A School for Resources or for People?

Hey all, so I’m having a very large dilemma, at the moment. I love two very different schools. One is a medium sized university in a great city with an incredible amount of resources and opportunities for me in my planned majors and it’s really just great. The downside of it is- its student population is a lot like my high school and, personality wise, I’m not quite sure I’d fit in there. The other school is a very small LAC that is very close to where I live (a downside, to be fair) and is in the middle of, to be frank, nowhere. It’s a very good school, but its size and location definitely limits the options, both socially and academically. However, I spent the night there and it has some of the coolest people that I have ever met. The student body is amazing and I know I’d find a great number of people I’d really like there.
So, the question becomes, is it better to go to a school where you are unsure of the student body ( I mean, it’s larger, so it’s not like I wouldn’t find anyone) but you know the resources are amazing or to go to a school where the resources aren’t great but the people are?
I’ve asked 10 people and gotten at least 15 opinions from them, so any brainstorming or ideas or answers would be much appreciated.
Have a great day.

Right now the standard advice would be that you apply to both places, then see where you are admitted and what your financial aid packages look like. If you are admitted to both, they are equally affordable, and neither of the aid packages come with a particularly limiting rule (must maintain GPA of 3.75, must not change your major, etc.), then that would be the time to worry about A vs. B.

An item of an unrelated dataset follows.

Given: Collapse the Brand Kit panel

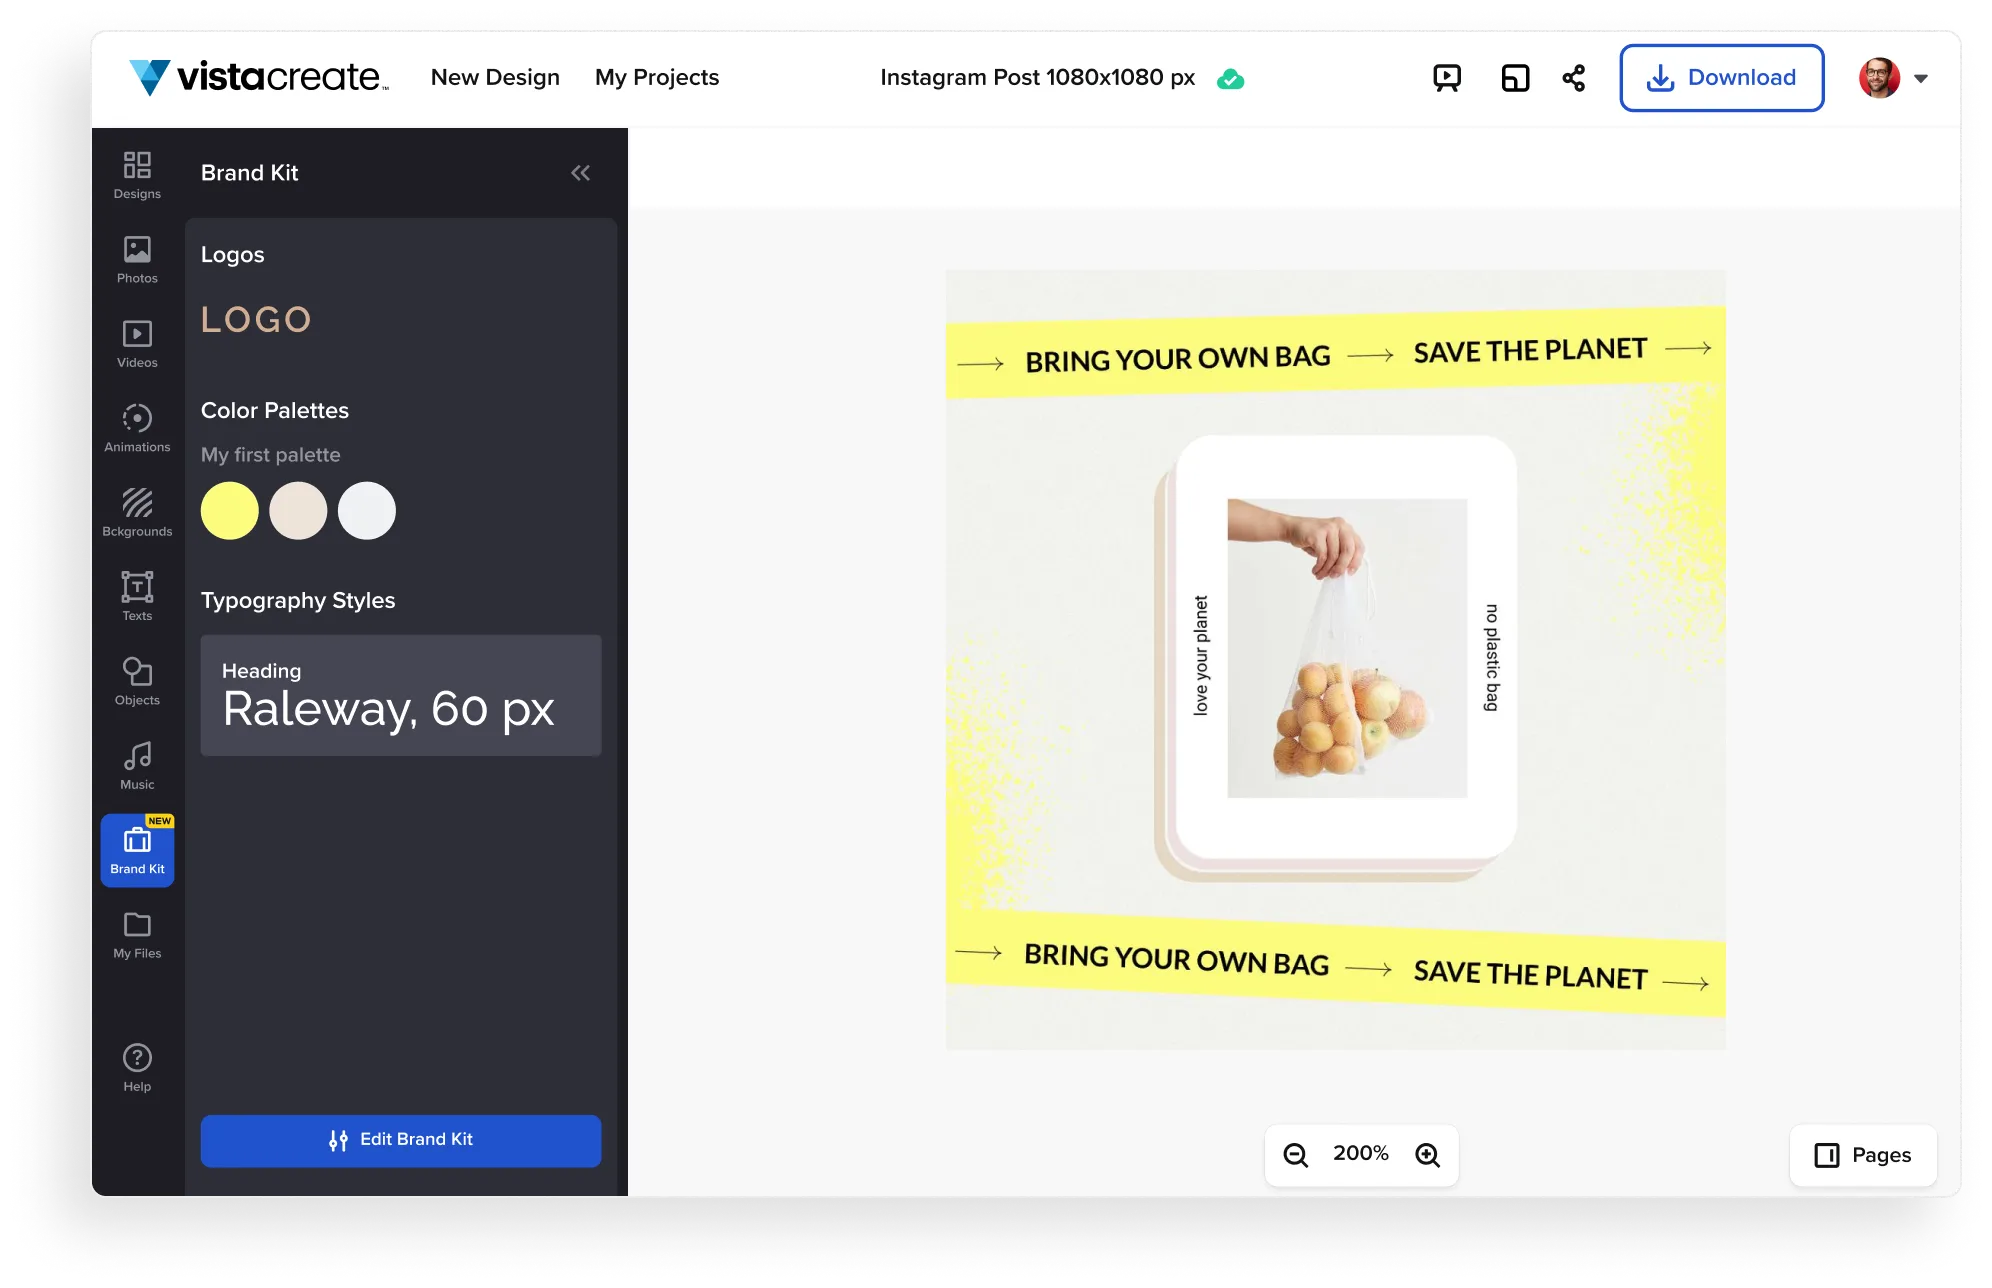Looking at the screenshot, I should click(x=580, y=173).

Remember that even if you are admitted to both and the aid packages make your real costs the same, you still don’t need to choose between A and B until the end of April. That is a pretty long time from now, and your ideas about where you want to study can change several times between now and then. Since A and B are really very different from each other, you might want to look around for a good C, D, E, and F that fall somewhere between A and B and could give you even better options.

You make really good points, @happymomof1 , but honestly, and I know this isn’t a very good decision, but shrug, I am really determined to apply ED to one of them and the forms are due in just a few days at my school. Financially, they’re both equal, so that’s not really the issue.

Tell us the schools – we may have knowledge that could help inform your decision.

@intparent - Tufts University and Wesleyan. Thank you!

What is your major?

You’re overthinking this. You’ve visited both colleges and love one better than the other. People who have attended small LACs, by and large, didn’t choose them for their locations; there was something instead about the close-knit community they liked. In terms of the traditional liberal arts and sciences, Wesleyan’s academic resources match up very well with Tufts.

@intparent - I’m going to double in Psychology and Political Science (or government or CSS depending on the school and all that jazz).

Well… government says Tufts to me. I personally think no one should ED a school they aren’t 100% sure about. Apply RD, go to accepted student cm visits at your top 2 or 3 choices you get accepted to, and then decide.

I would go with what your heart told you. Wesleyan is a great school and I don’t think there’d be a significant difference in terms of resources. And as LACs go, it isn’t really that isolated - you would have access to both Boston and New York by train.

I really don’t understand the decision to apply ED when you already know it’s not a good choice, simply because you are “determined” to, but of course you have to make your own choices about your own applications.

Wesleyan is not in the middle of nowhere. When someone says that, I imagine a rural area or small town that’s hours and hours away from a large city and not connected by public transit. Middletown has an Amtrak station that will take you to New York, Boston, Philadelphia, Providence, etc., in a matter of a few hours. And Middletown itself is a medium-sized town that’s only 16 miles south of Hartford and 27 miles northeast of New Haven. Neither-is the most cosmopolitan metropolis to be sure, but they also make Middletown not “the middle of nowhere”.

If you absolutely must apply ED, apply to Wesleyan - where it sounds like you’d really rather end up. And then if you end up there and you get itchy for a trip to a big city, hop on an Amtrak for a weekend - it’s 2.5 hours to New York and 3.5 hours to Boston.